Howard Greer enrolled in the University of Nebraska to become a writer, but after graduation in 1916, and service in the first World War, he embarked on a career as a costume designer for the New York stage. (Greer dressed The Greenwich Village Follies of 1922, which included a ballet based on Oscar Wilde’s fairy tale, “The Nightingale and the Rose.”) He found his way to Hollywood, where he would go on to design costumes for Katherine Hepburn in Bringing Up Baby, and for Ingrid Bergman in Alfred Hitchcock’s Spellbound, among many other cinema stars in classic films. He also famously hosted parties for the queer elite, according to the book Gay L.A.: A History of Sexual Outlaws, Power Politics, and Lipstick Lesbians (by Lillian Faderman and Stuart Timmons): “He hired local female impersonators from ‘a queer nightclub that ha[d] just started.’” His elaborate staircase served as a runway for the city’s drag queens impersonating movie stars.
In 1951, Greer published his memoir, Designing Male: A Nebraska farm boy’s adventures in Hollywood and with the International Set, in which he wrote of his intentions of going to the university to become a writer:
It took a terrific amount of persuasion, but I convinced Mother that I’d derive greater scholastic benefit from the larger and more sophisticated University of Nebraska, and there I enrolled for my sophomore year. The net result was that I floundered in an even more confusing milieu of student activities and social snobbery and, for the first time, the idea of complete escape assailed me. I’d read so much about Greenwich Village and its artists that could have walked through it blindfolded, and not lose my way. Here I would find my niche and, at the moment it didn’t seem particularly important whether the niche was musician’s, artist’s, writer’s, dancer’s or actor’s. A career as a writer shouldn’t be difficult I assured myself. After all, I’d not only edited the senior yearbook, but I’d written an interview with Billie Burke on one of her appearances in Lincoln, and the local paper had published it. Furthermore, I’d sent a short story, with sketches, to Frank Crowninshield of Vanity Fair, and received in return a check for twenty-five dollars for “the idea suggested by the story and the drawings”.
Or I could climb the ladder of fame on which artists perch. I’d always drawn pictures, and people were most flattering over my copies of Harrison Fisher’s ladies from the covers of the Saturday Evening Post. I might even crash the advertising game, and give Coles Phillips a run for his money. And there were always the magazine serials, and I might make May Wilson Preston look to her laurels. More than anything else I liked to sketch women, with or without clothes, and I drew the feet first and then worked upward. If anyone had looked into his crystal ball at that time and told me that someday I might become a dressmaker, I’d have spit in his eye.
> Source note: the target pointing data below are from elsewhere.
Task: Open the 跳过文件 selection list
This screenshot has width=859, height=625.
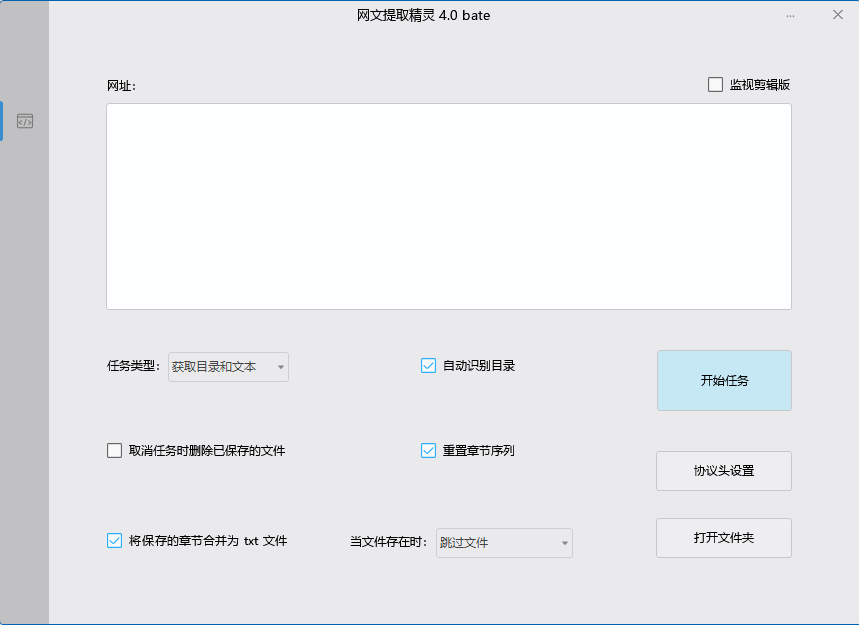Action: coord(567,542)
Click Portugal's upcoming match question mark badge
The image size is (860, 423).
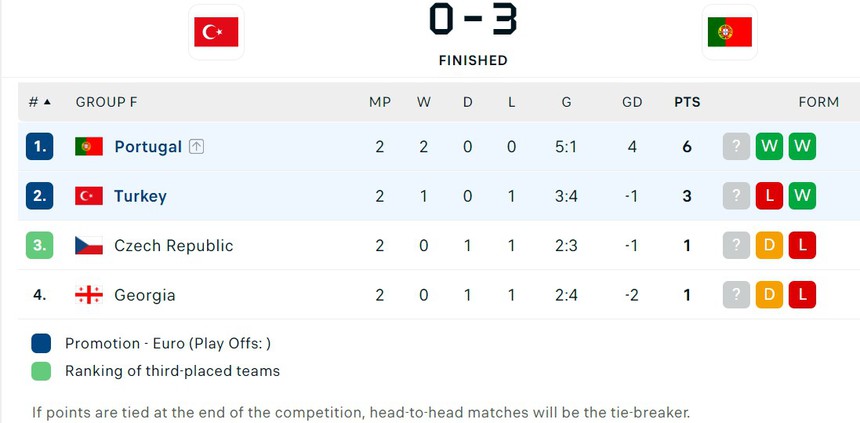(x=736, y=147)
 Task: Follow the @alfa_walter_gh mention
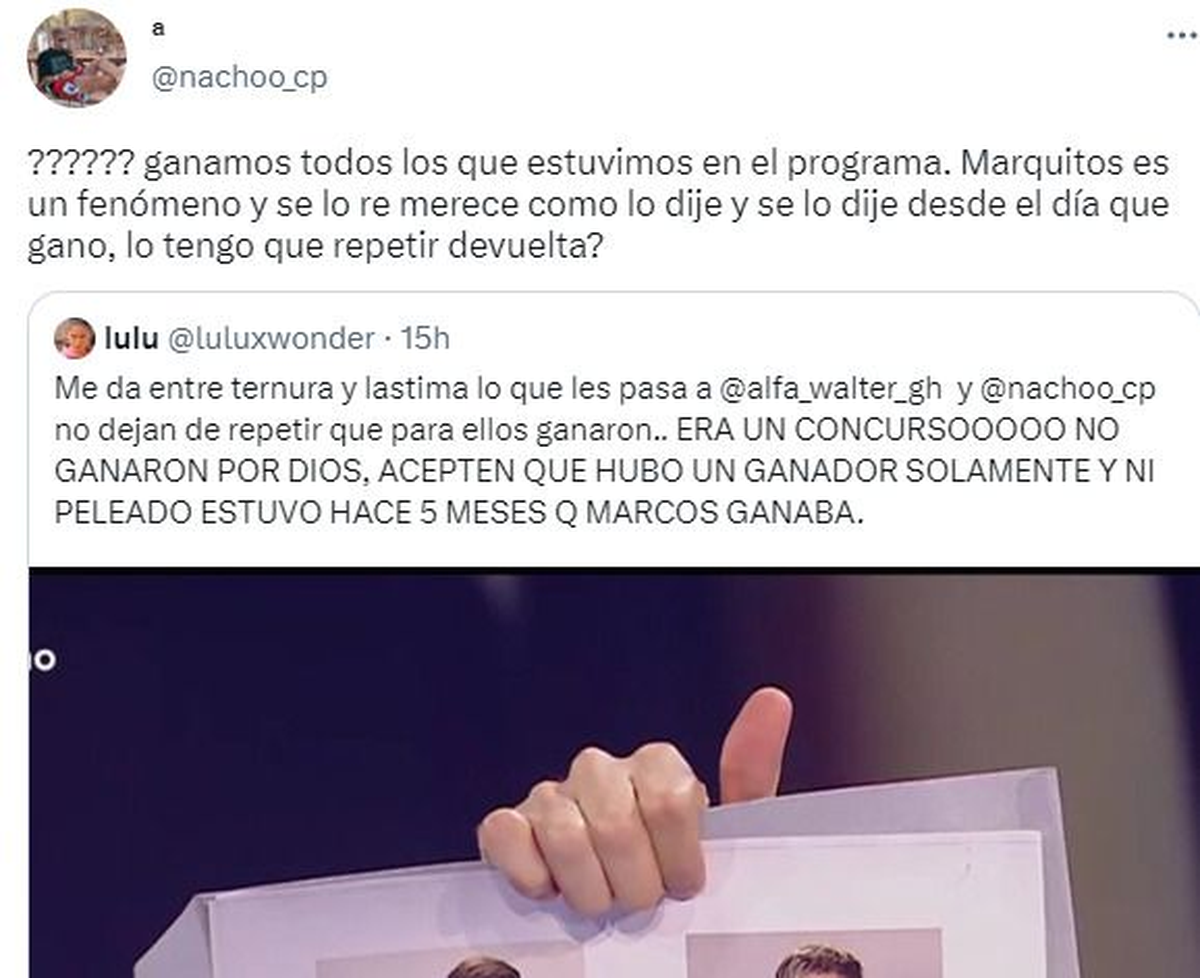click(830, 390)
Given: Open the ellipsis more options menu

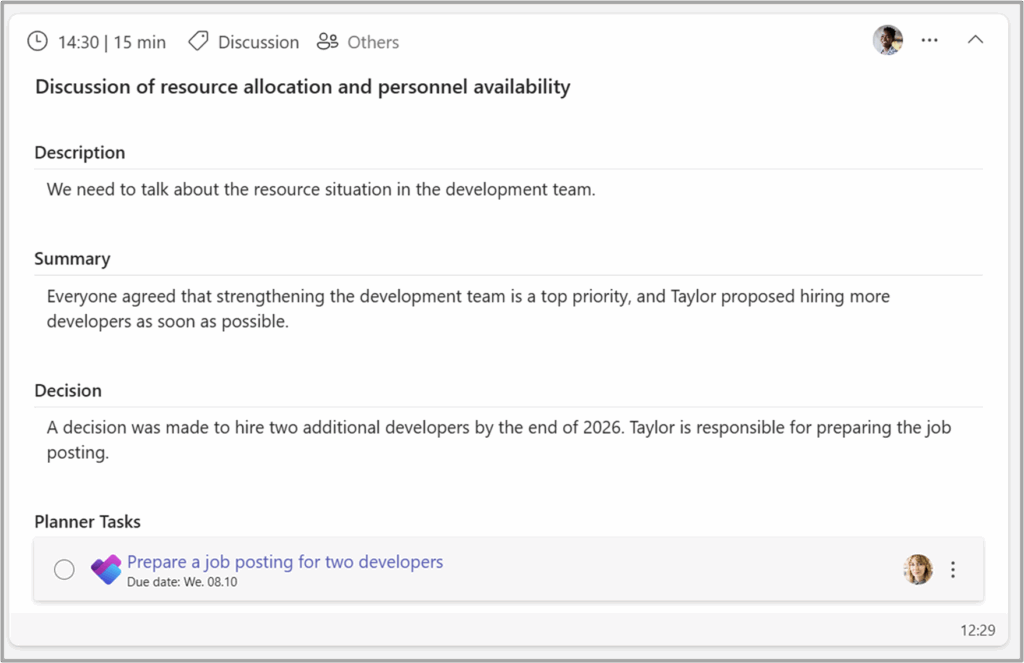Looking at the screenshot, I should pos(929,40).
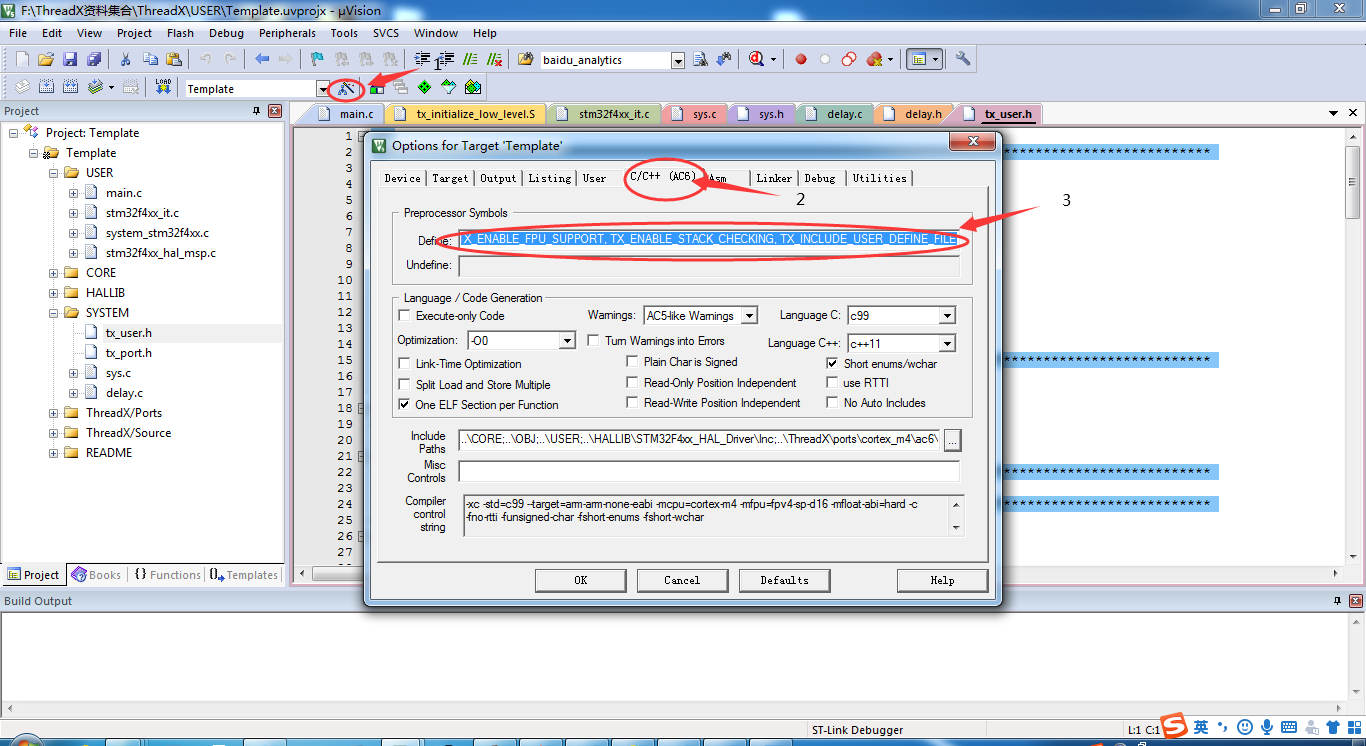
Task: Open the Peripherals menu
Action: pos(287,33)
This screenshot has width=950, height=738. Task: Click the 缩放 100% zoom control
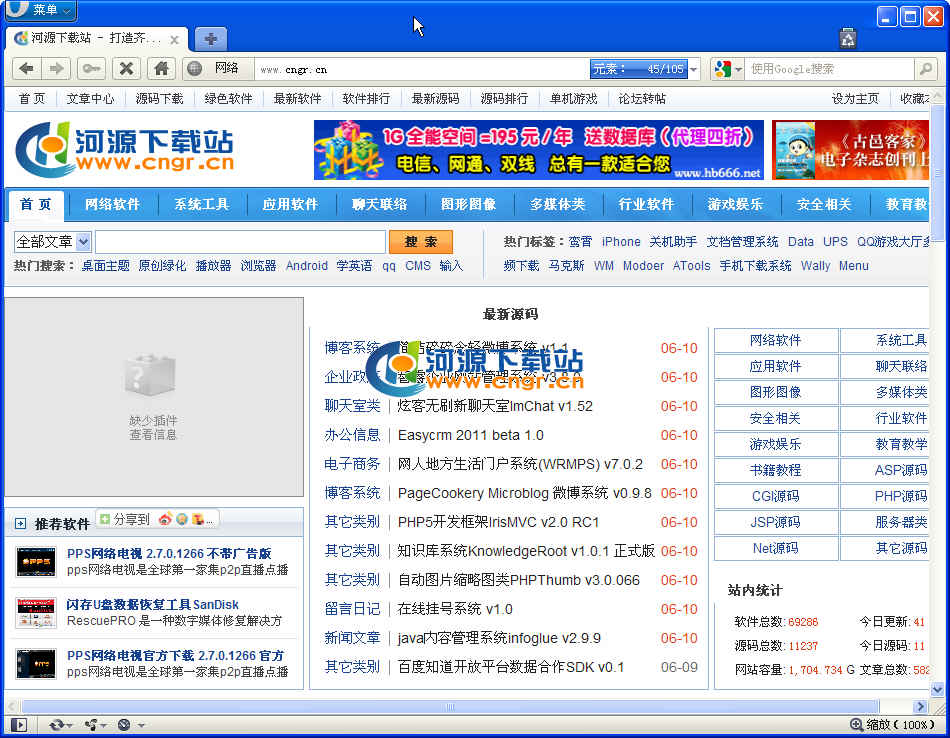[892, 725]
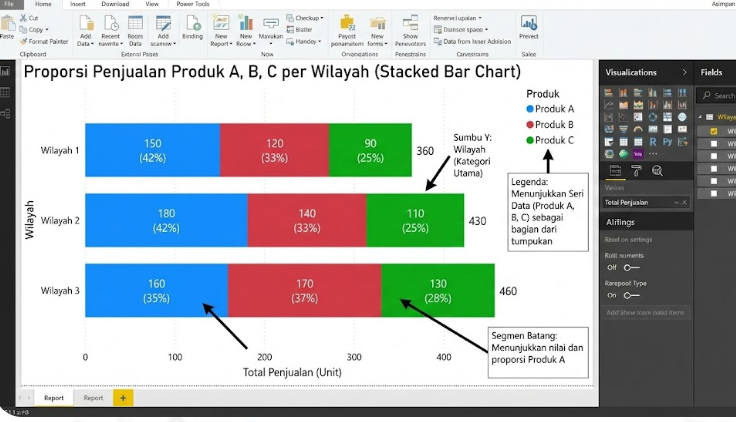
Task: Toggle the Rarepool Type switch
Action: pos(630,295)
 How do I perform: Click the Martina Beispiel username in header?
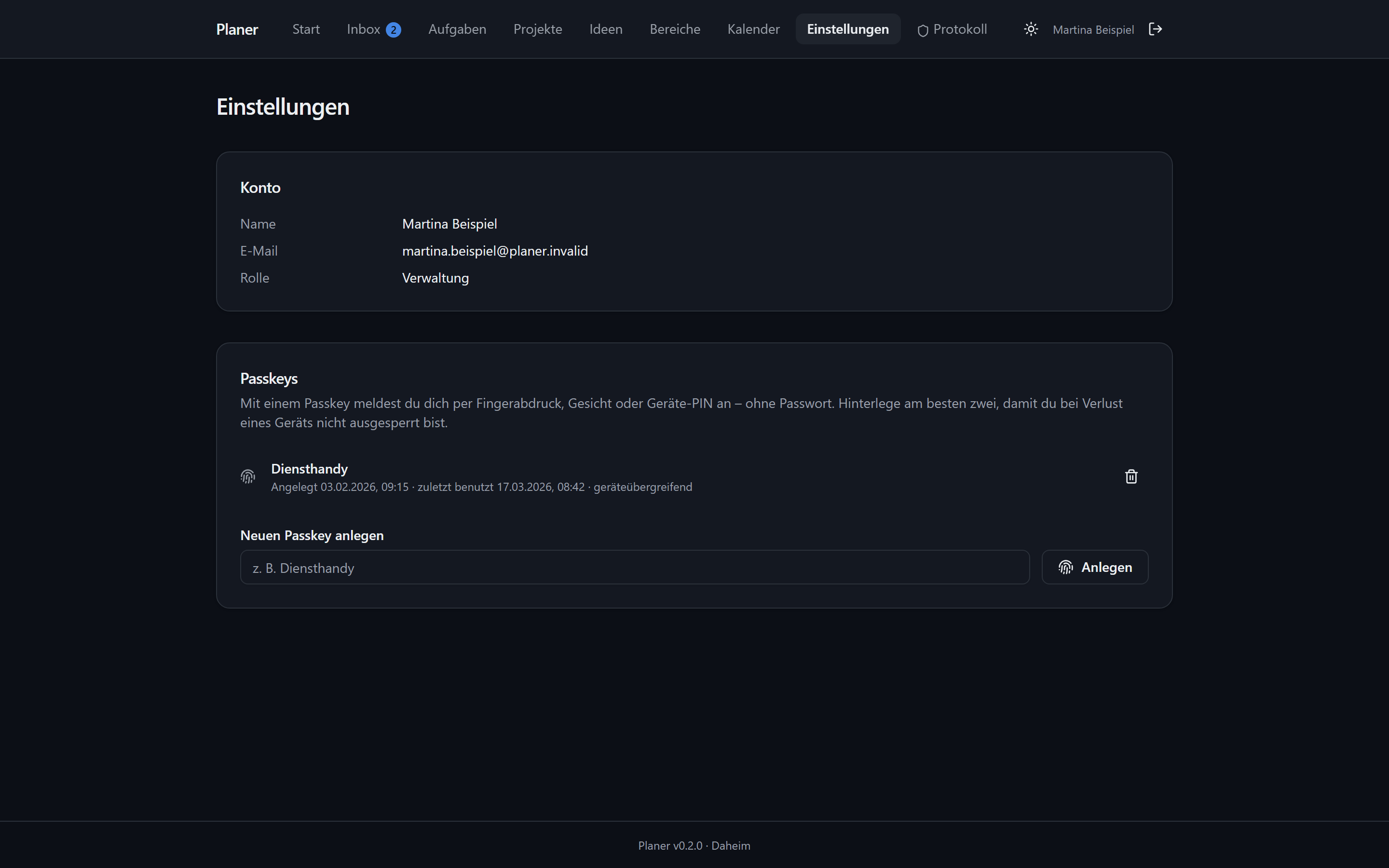[x=1093, y=30]
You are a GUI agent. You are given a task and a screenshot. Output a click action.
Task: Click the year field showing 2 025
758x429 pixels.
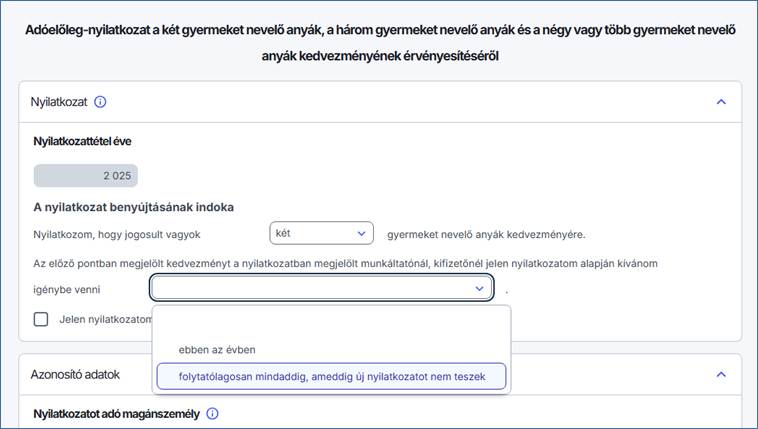pyautogui.click(x=86, y=176)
With all Mother’s passion for my attaining a college diploma, I wonder now that she ever allowed me to quit school for something so vague as a dream. Her first-born’s overwhelming determination and obstinacy worked on her resistance like the old Chinese water torture but she gave in, at long last and with obvious misgivings, to my assault upon New York. The one obstacle was the financial backing necessary for such a venture. When Mother agreed to mortgage the old homestead I closed my textbooks and walked out of classrooms forever.